A grand slam champion, also known as a quadruple champion, occurs in different sports when a competitor wins four crowns, titles, medals, belts or another distinction. The definition varies depending on the sport.

Boxing

In boxing, a quadruple champion is a boxer who has won world titles in four different weight classes.

The first ever man to earn that enormous distinction was Thomas Hearns on October 29, 1987. Hearns won his first four titles at the following divisions: Welterweight (147 lbs), Light Middleweight (154 lbs), Middleweight (160 lbs) and Light Heavyweight (175 lbs). By later winning a super middleweight title, he also became the first to win world titles in five weight divisions.

The second man was Ray Charles Leonard, who on November 7, 1998, won his first championships at Welterweight (147 lbs), Light Middleweight (154 lbs), Middleweight (160 lbs), Super Middleweight (168 lbs) and Light Heavyweight (175 lbs). There are five titles in five divisions but his case is extremely rare: Leonard fought for two different belts in two different weight divisions the same night: Super middleweight (168 lbs) and Light heavyweight (175 lbs) against Don Lalonde so any of the titles can be attached as his fourth title.

• _Written problem A_
Write out everything in the grand slam champion text from "A grand slam" down to "on the sport.".
• _Written problem B_
Answer these questions on the grand slam champion text:
(i) In boxing, what must a boxer do to be a quadruple champion?
(ii) On what date did Thomas Hearns become the first man to earn that distinction?
(iii) Against whom did Leonard fight for two belts on the same night?
• _Written problem C_
Proceed with the grand slam champion text, picking up after its final sentence.
The listing that comes next has nothing to do with the grand slam champion text.

• _Records provided_
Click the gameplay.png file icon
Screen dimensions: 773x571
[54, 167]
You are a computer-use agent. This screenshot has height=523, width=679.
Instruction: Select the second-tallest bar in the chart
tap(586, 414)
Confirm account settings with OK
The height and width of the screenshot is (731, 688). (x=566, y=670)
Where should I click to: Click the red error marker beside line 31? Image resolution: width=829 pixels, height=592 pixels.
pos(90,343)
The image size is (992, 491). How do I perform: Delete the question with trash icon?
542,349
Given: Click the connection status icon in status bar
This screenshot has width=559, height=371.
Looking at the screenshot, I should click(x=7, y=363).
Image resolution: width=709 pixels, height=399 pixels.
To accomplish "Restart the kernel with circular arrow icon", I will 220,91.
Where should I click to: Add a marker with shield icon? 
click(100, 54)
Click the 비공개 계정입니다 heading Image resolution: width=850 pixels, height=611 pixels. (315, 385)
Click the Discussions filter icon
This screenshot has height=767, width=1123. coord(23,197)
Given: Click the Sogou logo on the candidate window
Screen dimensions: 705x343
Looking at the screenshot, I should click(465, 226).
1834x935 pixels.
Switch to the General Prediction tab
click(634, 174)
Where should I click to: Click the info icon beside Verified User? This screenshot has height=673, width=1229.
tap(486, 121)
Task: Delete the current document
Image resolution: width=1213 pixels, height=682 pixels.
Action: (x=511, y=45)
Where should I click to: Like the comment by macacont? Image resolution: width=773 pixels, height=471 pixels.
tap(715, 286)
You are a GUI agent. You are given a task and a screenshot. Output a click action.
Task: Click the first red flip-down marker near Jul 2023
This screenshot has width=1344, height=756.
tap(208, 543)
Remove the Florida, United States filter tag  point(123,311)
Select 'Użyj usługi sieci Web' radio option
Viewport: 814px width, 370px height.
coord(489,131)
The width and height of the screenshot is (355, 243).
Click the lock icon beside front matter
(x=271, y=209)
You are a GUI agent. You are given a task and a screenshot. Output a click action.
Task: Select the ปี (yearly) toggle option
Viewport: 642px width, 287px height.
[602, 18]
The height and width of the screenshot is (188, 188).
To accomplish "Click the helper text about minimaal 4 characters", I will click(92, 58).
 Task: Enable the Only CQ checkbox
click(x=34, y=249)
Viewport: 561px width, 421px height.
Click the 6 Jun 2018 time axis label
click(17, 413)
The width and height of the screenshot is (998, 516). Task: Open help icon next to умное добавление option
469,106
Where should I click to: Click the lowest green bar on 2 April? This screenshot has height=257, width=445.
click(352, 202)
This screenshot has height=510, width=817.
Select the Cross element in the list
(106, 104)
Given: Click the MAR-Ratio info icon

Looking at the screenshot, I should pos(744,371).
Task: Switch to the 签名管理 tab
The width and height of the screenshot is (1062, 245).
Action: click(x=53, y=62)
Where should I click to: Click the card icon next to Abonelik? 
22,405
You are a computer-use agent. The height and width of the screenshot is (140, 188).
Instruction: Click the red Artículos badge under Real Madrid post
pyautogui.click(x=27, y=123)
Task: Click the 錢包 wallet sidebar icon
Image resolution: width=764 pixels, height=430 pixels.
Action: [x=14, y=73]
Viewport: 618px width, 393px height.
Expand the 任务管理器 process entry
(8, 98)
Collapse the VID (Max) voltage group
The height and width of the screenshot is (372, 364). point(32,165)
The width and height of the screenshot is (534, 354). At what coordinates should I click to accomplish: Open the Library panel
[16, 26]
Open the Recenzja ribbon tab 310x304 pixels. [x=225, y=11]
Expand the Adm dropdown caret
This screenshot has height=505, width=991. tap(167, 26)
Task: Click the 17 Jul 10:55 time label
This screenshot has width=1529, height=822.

• _Expected answer A_
A grand slam champion, also known as a quadruple champion, occurs in different sports when a competitor wins four crowns, titles, medals, belts or another distinction. The definition varies depending on the sport.

• _Expected answer B_
(i) Win world titles in four different weight classes.
(ii) October 29, 1987.
(iii) Don Lalonde.

• _Expected answer C_
The legendary Leo Gamez was the first champion to win all the lightest divisions from Minimumweight (105 lbs), Light Flyweight (108 lbs), Flyweight (112 lbs) to Super Flyweight (115 lbs). Gamez did it on October 9, 2000.

Some boxers have managed to win five titles and become Quintuple Champions.

Motor racing
Alain Prost and Sebastian Vettel both won four F1 world championships.

Juha Kankkunen and Tommi Mäkinen both won four World Rally Championships.

Yvan Muller is the only person to win four World Touring Car Championships.

Olivier Gendebien, Henri Pescarolo and Yannick Dalmas have all won the Le Mans 24 hour race four times.

MMA
Cris Cyborg is the only fighter, male or female, to become a Quadruple Champion in MMA, winning belts in the UFC, Bellator MMA, Invicta FC and Strikeforce (mixed martial arts).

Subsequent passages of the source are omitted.